START Data to use
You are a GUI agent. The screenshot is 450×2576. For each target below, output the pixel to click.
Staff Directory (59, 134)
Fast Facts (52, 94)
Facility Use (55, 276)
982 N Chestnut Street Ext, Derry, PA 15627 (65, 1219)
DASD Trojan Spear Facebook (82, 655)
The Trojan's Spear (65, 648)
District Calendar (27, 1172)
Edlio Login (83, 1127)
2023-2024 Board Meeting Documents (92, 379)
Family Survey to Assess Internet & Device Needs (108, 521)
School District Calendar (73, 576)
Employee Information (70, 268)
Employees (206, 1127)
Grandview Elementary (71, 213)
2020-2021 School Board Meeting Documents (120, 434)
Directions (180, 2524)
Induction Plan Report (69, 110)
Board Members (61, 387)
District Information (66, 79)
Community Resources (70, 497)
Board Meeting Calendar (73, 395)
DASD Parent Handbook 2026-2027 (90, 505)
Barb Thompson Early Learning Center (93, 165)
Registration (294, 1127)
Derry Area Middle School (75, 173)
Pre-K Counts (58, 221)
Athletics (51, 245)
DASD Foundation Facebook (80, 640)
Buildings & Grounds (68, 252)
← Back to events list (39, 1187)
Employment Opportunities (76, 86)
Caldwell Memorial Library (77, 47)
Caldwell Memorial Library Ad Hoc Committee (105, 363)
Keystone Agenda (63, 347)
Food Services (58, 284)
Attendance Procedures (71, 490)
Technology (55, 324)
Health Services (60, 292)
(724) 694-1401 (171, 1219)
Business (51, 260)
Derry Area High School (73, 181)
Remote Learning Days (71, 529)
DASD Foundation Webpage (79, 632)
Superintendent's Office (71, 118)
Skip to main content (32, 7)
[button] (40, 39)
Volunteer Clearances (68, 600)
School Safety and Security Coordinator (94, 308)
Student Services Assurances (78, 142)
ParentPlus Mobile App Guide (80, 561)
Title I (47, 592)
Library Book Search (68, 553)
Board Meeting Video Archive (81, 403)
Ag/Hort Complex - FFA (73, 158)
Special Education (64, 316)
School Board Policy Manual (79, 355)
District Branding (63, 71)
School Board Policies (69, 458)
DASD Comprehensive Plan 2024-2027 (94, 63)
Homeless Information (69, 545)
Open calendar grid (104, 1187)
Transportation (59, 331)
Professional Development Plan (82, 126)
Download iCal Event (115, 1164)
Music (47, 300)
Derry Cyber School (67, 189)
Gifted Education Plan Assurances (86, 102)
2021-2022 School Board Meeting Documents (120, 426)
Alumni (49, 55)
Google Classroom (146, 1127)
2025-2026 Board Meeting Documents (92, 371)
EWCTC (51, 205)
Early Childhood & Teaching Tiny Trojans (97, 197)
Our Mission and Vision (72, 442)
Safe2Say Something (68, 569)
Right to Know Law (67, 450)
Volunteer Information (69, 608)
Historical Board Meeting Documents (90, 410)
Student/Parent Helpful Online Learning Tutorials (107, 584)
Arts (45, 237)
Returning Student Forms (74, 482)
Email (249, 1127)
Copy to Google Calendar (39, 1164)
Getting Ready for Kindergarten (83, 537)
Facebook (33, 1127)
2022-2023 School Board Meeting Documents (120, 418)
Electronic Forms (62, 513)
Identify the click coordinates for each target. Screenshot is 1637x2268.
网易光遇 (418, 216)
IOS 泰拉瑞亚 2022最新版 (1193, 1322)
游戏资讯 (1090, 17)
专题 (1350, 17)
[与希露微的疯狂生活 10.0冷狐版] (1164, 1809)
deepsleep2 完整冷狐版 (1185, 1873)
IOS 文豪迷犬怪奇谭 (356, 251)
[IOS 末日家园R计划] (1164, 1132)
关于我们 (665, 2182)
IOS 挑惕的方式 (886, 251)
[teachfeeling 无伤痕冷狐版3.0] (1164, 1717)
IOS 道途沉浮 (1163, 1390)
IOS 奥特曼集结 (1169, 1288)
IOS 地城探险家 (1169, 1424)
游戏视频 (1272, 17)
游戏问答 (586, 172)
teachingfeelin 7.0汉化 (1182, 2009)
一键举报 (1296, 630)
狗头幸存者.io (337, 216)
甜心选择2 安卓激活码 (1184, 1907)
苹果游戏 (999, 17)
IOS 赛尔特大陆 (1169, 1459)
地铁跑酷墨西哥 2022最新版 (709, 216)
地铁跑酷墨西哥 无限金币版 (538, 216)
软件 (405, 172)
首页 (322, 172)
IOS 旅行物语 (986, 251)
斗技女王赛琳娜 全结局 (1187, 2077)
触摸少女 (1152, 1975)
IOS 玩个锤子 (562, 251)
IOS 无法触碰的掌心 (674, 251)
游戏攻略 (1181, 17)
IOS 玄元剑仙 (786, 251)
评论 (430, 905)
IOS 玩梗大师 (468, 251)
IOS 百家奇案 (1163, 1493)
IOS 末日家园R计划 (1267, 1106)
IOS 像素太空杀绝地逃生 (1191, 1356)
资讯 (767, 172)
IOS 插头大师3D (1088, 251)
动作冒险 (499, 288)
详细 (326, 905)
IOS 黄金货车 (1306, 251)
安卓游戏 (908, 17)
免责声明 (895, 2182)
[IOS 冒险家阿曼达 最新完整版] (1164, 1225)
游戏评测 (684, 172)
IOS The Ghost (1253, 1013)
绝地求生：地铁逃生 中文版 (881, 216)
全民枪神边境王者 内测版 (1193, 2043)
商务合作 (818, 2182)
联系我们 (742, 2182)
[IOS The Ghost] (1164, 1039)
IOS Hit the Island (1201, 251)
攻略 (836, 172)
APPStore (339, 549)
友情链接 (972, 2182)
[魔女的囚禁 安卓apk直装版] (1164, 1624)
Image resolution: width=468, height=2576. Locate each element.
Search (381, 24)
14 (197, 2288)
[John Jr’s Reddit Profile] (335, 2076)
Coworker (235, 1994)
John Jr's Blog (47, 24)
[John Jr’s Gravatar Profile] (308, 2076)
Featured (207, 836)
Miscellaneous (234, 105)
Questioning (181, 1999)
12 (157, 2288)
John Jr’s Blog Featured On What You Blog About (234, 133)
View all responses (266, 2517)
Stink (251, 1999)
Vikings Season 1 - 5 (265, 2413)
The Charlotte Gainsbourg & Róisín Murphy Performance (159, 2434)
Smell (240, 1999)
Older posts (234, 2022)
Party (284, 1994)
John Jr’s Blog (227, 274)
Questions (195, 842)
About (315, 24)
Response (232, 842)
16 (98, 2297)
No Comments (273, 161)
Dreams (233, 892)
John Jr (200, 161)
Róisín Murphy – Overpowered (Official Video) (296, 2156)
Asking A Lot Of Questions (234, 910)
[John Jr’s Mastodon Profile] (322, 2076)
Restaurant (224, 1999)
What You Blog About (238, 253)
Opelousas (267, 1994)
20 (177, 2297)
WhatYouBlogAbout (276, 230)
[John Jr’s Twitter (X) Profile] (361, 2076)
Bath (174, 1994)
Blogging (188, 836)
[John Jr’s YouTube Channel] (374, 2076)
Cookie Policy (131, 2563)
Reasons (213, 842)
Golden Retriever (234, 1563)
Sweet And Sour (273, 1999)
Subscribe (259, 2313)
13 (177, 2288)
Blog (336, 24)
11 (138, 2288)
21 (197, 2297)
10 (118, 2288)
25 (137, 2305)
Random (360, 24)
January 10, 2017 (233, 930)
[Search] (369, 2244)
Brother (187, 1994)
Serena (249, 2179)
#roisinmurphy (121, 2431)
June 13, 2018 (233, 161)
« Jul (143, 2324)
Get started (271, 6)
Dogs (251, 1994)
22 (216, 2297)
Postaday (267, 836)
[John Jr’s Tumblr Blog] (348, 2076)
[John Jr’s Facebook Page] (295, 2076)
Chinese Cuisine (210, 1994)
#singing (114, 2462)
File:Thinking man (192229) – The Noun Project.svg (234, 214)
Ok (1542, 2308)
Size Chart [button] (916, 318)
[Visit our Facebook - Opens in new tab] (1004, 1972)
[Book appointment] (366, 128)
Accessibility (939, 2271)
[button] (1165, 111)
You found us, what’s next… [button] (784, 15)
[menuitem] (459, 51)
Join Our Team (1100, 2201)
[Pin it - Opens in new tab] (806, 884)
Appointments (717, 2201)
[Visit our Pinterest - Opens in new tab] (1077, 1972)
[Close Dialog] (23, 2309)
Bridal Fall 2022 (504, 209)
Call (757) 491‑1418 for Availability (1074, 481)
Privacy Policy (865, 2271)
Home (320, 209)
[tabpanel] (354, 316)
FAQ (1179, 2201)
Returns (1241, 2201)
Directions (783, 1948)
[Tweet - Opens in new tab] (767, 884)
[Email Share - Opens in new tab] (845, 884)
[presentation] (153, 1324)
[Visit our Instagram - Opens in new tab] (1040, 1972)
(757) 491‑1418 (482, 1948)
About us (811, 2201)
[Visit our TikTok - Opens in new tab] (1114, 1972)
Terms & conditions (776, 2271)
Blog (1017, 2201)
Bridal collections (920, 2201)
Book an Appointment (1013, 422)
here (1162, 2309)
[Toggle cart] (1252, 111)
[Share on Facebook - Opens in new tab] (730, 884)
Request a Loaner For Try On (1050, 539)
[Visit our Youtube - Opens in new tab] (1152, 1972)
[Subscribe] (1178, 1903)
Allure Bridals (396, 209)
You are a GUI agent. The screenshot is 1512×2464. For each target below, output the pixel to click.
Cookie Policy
END Data to use
*Exercise aim*: Give back exactly the lines above starting at the line where "Róisín Murphy –" appears and ending at the line where "Random (360, 24)" appears, both included, with no other lines.

*Answer section*:
Róisín Murphy – Overpowered (Official Video) (296, 2156)
Asking A Lot Of Questions (234, 910)
[John Jr’s Mastodon Profile] (322, 2076)
Restaurant (224, 1999)
What You Blog About (238, 253)
Opelousas (267, 1994)
20 (177, 2297)
WhatYouBlogAbout (276, 230)
[John Jr’s Twitter (X) Profile] (361, 2076)
Bath (174, 1994)
Blogging (188, 836)
[John Jr’s YouTube Channel] (374, 2076)
Cookie Policy (131, 2563)
Reasons (213, 842)
Golden Retriever (234, 1563)
Sweet And Sour (273, 1999)
Subscribe (259, 2313)
13 (177, 2288)
Blog (336, 24)
11 (138, 2288)
21 (197, 2297)
10 (118, 2288)
25 (137, 2305)
Random (360, 24)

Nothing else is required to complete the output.